Please, do yourself a favor and go out and get a real woman.
Now now thats what he gets for dating a younger gal. When I was 22 I dated a man that was 29. From my experience Hun you have the upper hand..young and dumb...has no idea how hard the real world is. She seems into you and she probably is. If she does come over thats your test on how she reacts...think of it as an adventure for both of you. If she doesn't dig your place...tell her so where's yours? Messiness can be cleaned up...personality is a different story. If it doesn't work..well at least you tested it and now to move on.
Well, I didn't furnish my apartment because it feels like a pitstop to me, and the mail slot is in the front door so someone can lift the flap and see what I have inside. Furthermore, no one really visits anyway, and I don't want to furnish it just for potential company. I intend to move out soon, and when I do move into my next place it will be fully furnished (of course, I expect the place to be a bit nicer).
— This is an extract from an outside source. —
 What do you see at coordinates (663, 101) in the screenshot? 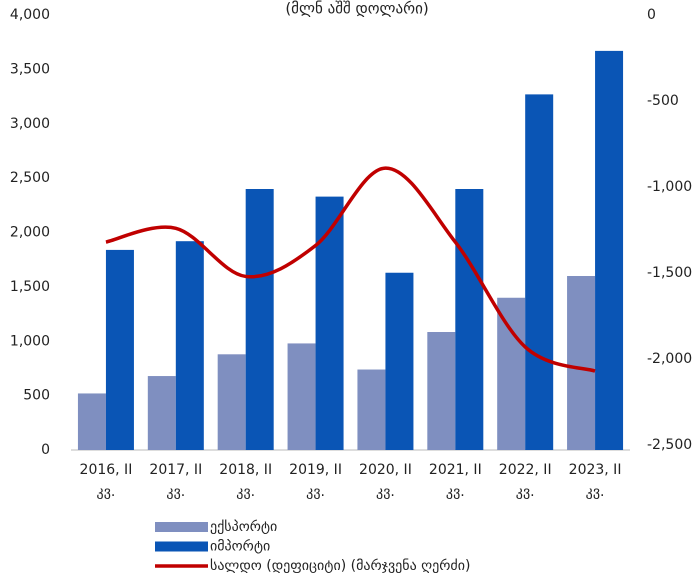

Admittedly, I am somewhat ashamed of how I am living. I know what I'm doing, but I make decent money yet I live like a broke college student. Helps me out in the long run but I still sometimes feel a little embarrassed by it. Also, this girl is attractive and makes for decent company although there are some characteristics I can live without. I probably do need to either find another woman, decide to remain single, or shut up and ride the wave. Not sure exactly what to do about that at this point, but I know I'm still very apprehensive about her coming here.
-she expects you to spend a total of four hours and 40 minutes (minimum) transporting her on your own dime for gettogethers
-her background, unlike yours, lends itself to spoiledness and pretention
-you assume she'd spend her time at your place behaving critically, whining, and ordering you around, and you don't feel like hearing it
-you're sick of being asked to host
-you feel put on the spot
Why do you have any association with her at all? It sounds like you're not all that interested in her/having much connection with her, perhaps for good reason. You really just sound annoyed and irritated by her, not attracted.
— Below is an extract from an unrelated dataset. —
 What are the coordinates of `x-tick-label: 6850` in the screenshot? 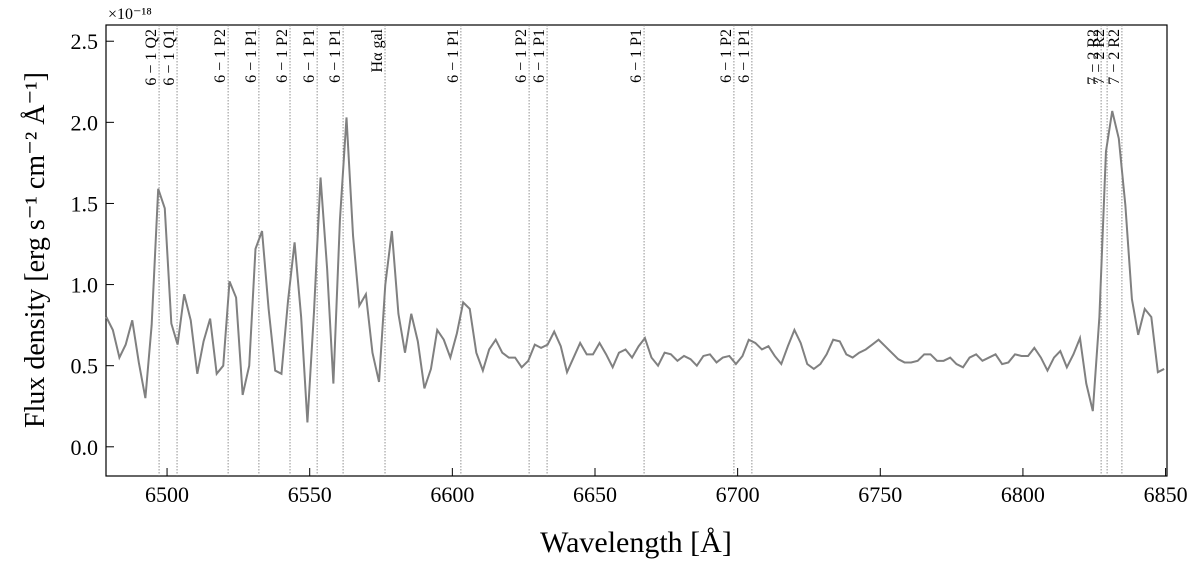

I don't know, from what you wrote, the expectation that you'll provided all the transportation for a fairly long-distance arrangement is pretty ridic. Other than that, it's hard to say that her wanting to come over is super unreasonable. I've done LDRs of greater distance, and really, it's pointless to make that kind of a trip to grab a coffee and see ya later. If she's into you, obviously she wants to spend time with you. It honestly doesn't sound like you're into her.
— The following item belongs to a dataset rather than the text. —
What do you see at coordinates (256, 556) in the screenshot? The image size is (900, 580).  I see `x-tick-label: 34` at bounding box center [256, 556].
Are you serious? Would you let your daughter agree to that with a guy she just met?
She's 22 years old, not 16. My initial concern might be why my daughter wants to see his place which is so far away after only a couple of dates, not how she goes about arranging it.
Spoiled but doesn't have a car? Am I missing something?
I say oblige her, but first clean the damn place up, if you don't have crap as you claim keeping it clean shouldn't be an issue. If she starts quizzing you on why you live the way you do explain it to her as you have done here. If she doesn't like it you can dump her when you get her home.
I would tell her in a very relaxed, unashamed way, that you are paying debts and have a nearly unfurnished apartment - just the bare necessities. Just tell her that before you show it to her. But don't make it a point of telling her this as a way to prepare her. Just bring it into a normal conversation about your goals and how you are meeting them.
She's 22 years old, not 16. My initial concern might be why my daughter wants to see his place which is so far away after only a couple of dates, not how she goes about arranging it.
Seriously, at 22 years old, I wasn't really requiring parental oversight on my dating life.
In the space of three paragraphs you said she's spoiled and pretentious...so why are you with her? Do you honestly want to get serious with someone like this? If not, then who cares what she thinks of your place? Go out, have fun, and quench her curiosity and have her over after you've cleaned up a bit. She may just surprise you and not really care all that much about where you live.
From a lady...the thing is that you need to be 100% true to yourself. It seems as though you don't really know her. Now if all you are wanting is a little ya know, well then get the heck over how the house looks and just do it. But if by chance you really do like this girl, get to know her, when you feel comfortable that she is in tune with the way that you choose to live then things will be all good. I am always a fan of not playing the game, tell the girl what it is that you own and why. If it is meant to be then it is meant to be.